Ferium Behind The Black Eyes Cover 2016No matter what path of life you decide to traverse, there will be one unquestionable truth that everyone, at some point of their lives, will discover on their own, and that is the soul-crushing pain that comes with the ending of a relationship. Plainly put, break-ups fucking suck. Whether it’s cutting ties with family, permanently distancing yourself from certain friends, or having your significant other rip your heart out of your chest, pour lighter fluid all over it, set it aflame, stomp it to the ground, and then giggle maniacally as he/she walks away, that queasy, bile-generating, heartburn-inducing, tear-flowing anguish you feel is akin to having a jellyfish thrown right at your heart. So you would figure that an album dedicated to a broken relationship would be excellent fodder for a metal band, yes? Israel’s Ferium is tackling that most touchy of subjects with their second full-length, Behind the Black Eyes. That poor, poor dude on the front cover…

“Aftermath” opens up with a distorted arpeggio, some moderately heavy drums, and the barked vocals of Tiran Ezra, and immediately becomes a breakdown-heavy recollection of early 2000’s American deathcore. Mind you, I don’t mind a little Job For a Cowboy or the occasional Suicide Silence, but both bands have since moved on from their more humble beginnings to expand and grow in more interesting directions, whereas Ferium plays it safe with open-E chugs, staccato kick drums, and deep growls that go deeper during breakdowns. At least Ezra varies his delivery a little bit, adding some much-needed variety when he hits a more mid-range scream.
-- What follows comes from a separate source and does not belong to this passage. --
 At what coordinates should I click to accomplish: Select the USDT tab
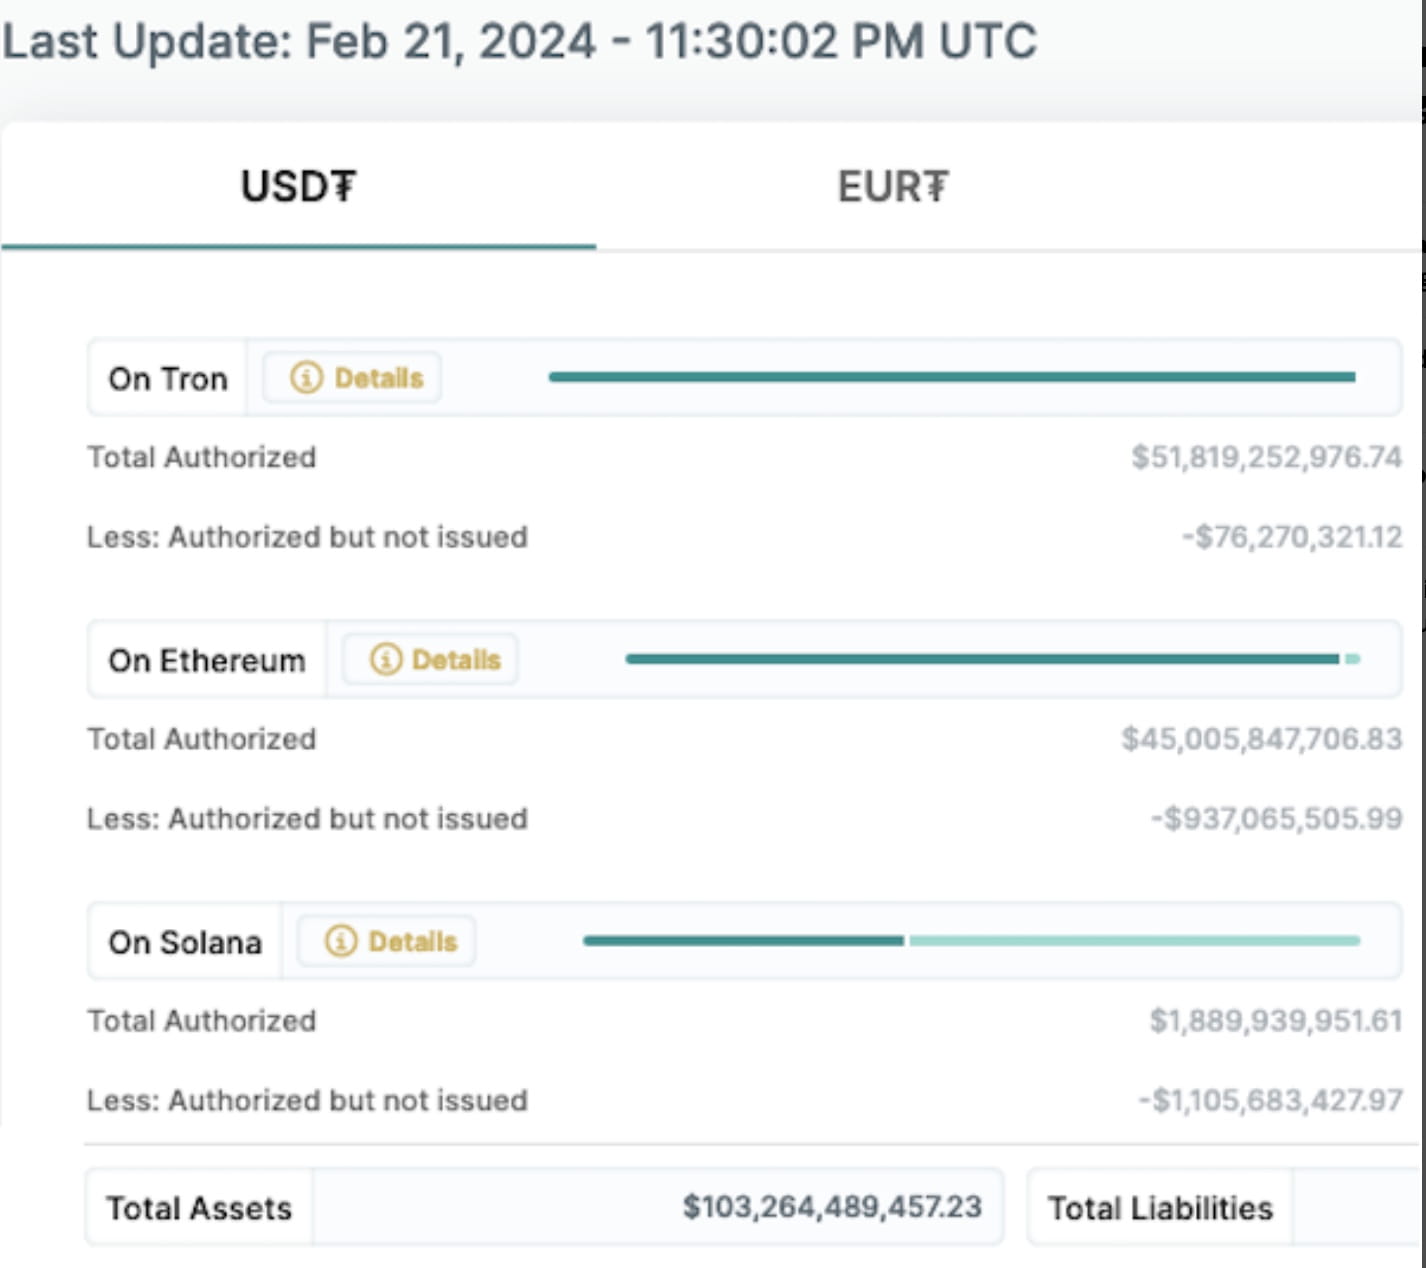(x=297, y=186)
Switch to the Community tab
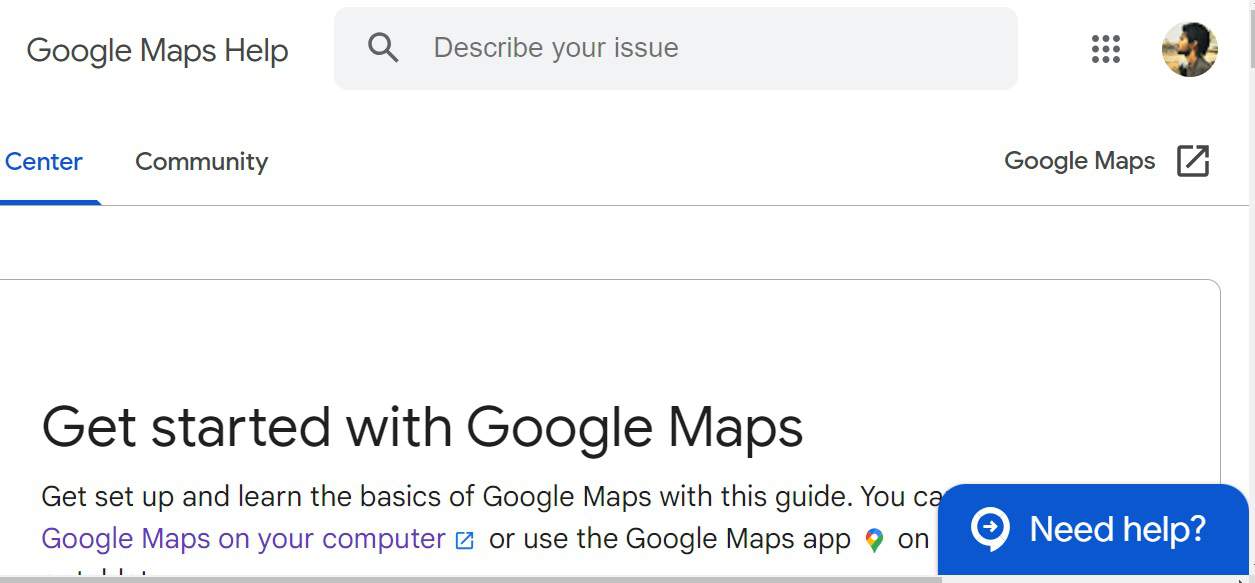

The good news is that Ferium do pepper interesting ideas throughout Behind the Black Eyes. The technical-infused sweep section near the end of “Power is All That Matters” hints at what the band could achieve in the future. Instrumental “She Feels Like Home” is both beautiful in its melody and intriguing in its complicated rhythmic backbone. Closer “A Free Man” stands out not just because of its over-seven-minute length, but due to its atmosphere, clever build-up, and the more conservative sprinkling of breakdowns throughout. It’s little glimpses like these that will propel the band further along in the future. It also doesn’t hurt that the album sounds pretty good on a production level, considering the amount of heft given to the guitars and bass.

Ferium Band 2016
The bad news? The song placement isn’t the best. Unless you’re Russian Circles, it’s never a good idea to follow an instrumental (“She Feels Like Home”) with what is essentially another instrumental (the short speech “Seven Years of Seven Levels of Hell”), especially when the latter song is just a voice that says “She feels like home…” over and over again, with other voices adding little speeches here and there. But the biggest concern is the songwriting itself. With the exceptions above, this is paint-by-numbers early deathcore, but the talent is definitely there to move beyond that box into something far greater.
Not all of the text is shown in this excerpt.